# Specialized MTB COMP or Shimano m161 or m087



## Brent1202 (May 24, 2011)

Looking to get my first pair of clipless shoes and interested in opinions of these three shoes. These are available in town so I can try each on. Let me know what ya think. 

Thanks, Brent


----------



## 92gli (Sep 28, 2006)

I really like the specialized shoes, they just fit my feet very well. I'm on my 2nd pair of comps. First pair went 4 seasons before the sole cracked on one of them.

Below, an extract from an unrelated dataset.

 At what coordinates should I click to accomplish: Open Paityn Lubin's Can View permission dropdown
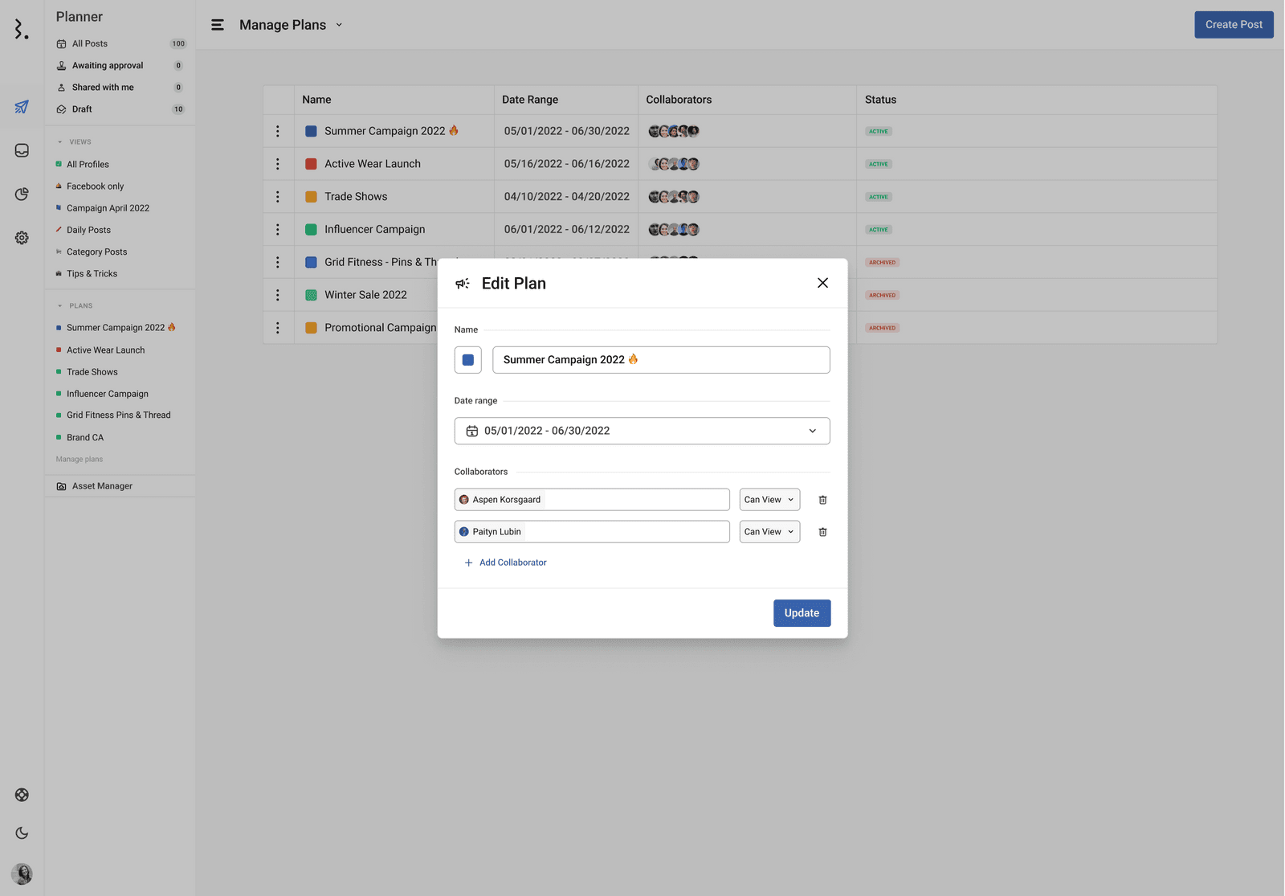point(769,532)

People say good things about the shimanos too.


----------



## masterlucasdude (Jun 5, 2011)

I have the M087 and I love them. Haven't tryed the Specialized to compare them though. You can sometimes find Shimano pedals & shoe combos saving you a lot of money vs having to buy them seperatly if this is your first pair.


----------



## b-kul (Sep 20, 2009)

spec all the way. had a pair of shimanos and the sole separated. got a pair of bg comps and have put them though hell. they look pretty beat (they are silver though) but only some minor chunking of the tread has occurred. the sole is still well fastened to the shoe.


----------



## givemefive (May 26, 2007)

I use the specialized comps from 6 or so years ago. Absolutely love them.

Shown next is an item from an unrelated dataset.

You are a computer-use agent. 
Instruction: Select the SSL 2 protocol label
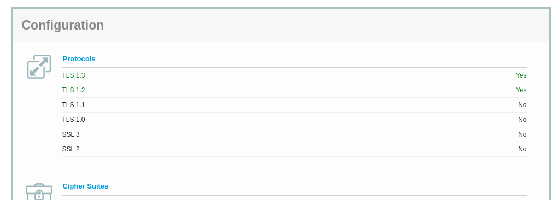click(x=71, y=149)
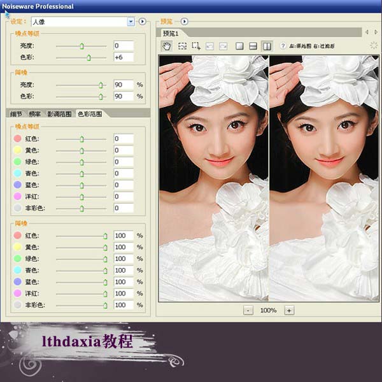
Task: Open the 设定 preset dropdown
Action: coord(131,22)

The specialized shoes tend to be a bit narrower and the shimano a bit wider I think. I'm not 100% certain about that though.


----------



## Brent1202 (May 24, 2011)

Well I went with the specialized! Much much better fit for than the shimano. I liked the shimano's but the sizes were weird. One was to big and the other to small. I brought the Comps home and threw them on with some shimano m052's. Messed around in the yard and garage a bit and was surprised how easily they clipped on and clipped out. Got the nerve up and went for a ride. Pretty much wrecked 1/2 a mile from the house. Lmao. Had to laugh at my self. Took off again and could tell a big difference, especially off road. Totally happy with my purchase. Thanks gents!


----------



## calvinhobbes (Jul 19, 2011)

masterlucasdude said:


> I have the M087 and I love them. Haven't tryed the Specialized to compare them though. You can sometimes find Shimano pedals & shoe combos saving you a lot of money vs having to buy them seperatly if this is your first pair.


!,m looking into a pair of M087 myself. It's to replace a pair of old Nike Ngubas. They are size 9.5. Should I get a pair of M087 the same size ?


----------